What is expected> Go through the data below and gather each line containing "comment".

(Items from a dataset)
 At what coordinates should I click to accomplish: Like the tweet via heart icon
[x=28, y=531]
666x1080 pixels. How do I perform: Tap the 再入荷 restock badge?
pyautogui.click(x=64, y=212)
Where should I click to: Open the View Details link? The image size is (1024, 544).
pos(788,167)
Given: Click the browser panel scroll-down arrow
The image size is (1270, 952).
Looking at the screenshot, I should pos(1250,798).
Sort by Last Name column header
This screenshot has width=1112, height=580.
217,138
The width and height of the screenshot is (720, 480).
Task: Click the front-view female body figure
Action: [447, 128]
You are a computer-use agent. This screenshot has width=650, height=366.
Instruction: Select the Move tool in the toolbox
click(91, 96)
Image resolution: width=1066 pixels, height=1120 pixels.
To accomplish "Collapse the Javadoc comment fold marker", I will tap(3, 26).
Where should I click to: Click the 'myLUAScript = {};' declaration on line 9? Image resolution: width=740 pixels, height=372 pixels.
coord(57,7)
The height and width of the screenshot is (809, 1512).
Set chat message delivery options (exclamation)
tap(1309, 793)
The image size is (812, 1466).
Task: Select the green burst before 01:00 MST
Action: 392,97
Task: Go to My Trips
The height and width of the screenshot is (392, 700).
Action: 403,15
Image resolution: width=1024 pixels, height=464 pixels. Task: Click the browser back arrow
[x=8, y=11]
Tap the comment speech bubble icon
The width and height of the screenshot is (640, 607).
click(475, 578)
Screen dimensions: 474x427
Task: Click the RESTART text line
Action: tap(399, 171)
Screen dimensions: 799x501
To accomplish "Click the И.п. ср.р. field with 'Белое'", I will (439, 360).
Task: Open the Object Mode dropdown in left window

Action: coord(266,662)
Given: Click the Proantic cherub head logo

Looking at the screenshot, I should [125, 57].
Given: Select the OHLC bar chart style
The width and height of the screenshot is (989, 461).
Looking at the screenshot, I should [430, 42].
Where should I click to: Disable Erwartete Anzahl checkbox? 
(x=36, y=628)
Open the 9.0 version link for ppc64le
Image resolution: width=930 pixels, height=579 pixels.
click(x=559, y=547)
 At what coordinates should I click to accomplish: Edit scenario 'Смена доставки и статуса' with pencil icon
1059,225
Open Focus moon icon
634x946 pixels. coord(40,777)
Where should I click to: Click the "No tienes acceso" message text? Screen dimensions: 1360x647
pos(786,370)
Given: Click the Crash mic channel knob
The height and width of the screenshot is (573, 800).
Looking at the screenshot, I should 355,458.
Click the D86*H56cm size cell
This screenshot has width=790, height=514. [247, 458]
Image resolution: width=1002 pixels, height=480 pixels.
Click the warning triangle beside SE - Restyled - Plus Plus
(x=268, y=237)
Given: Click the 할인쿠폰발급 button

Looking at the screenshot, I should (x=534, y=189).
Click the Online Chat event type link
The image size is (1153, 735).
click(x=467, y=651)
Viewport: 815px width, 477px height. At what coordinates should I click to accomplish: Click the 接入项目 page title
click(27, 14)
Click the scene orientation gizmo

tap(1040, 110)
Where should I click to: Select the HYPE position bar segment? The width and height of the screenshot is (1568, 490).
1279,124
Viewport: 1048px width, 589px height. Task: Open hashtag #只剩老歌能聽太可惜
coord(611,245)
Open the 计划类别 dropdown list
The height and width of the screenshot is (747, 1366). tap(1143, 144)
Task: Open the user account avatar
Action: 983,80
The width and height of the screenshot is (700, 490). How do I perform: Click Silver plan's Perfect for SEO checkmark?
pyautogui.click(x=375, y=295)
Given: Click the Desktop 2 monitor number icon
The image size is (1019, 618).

Exercise answer>
To accomplish "Collapse the Javadoc comment fold marker", I will tap(3, 26).
Tap the comment speech bubble icon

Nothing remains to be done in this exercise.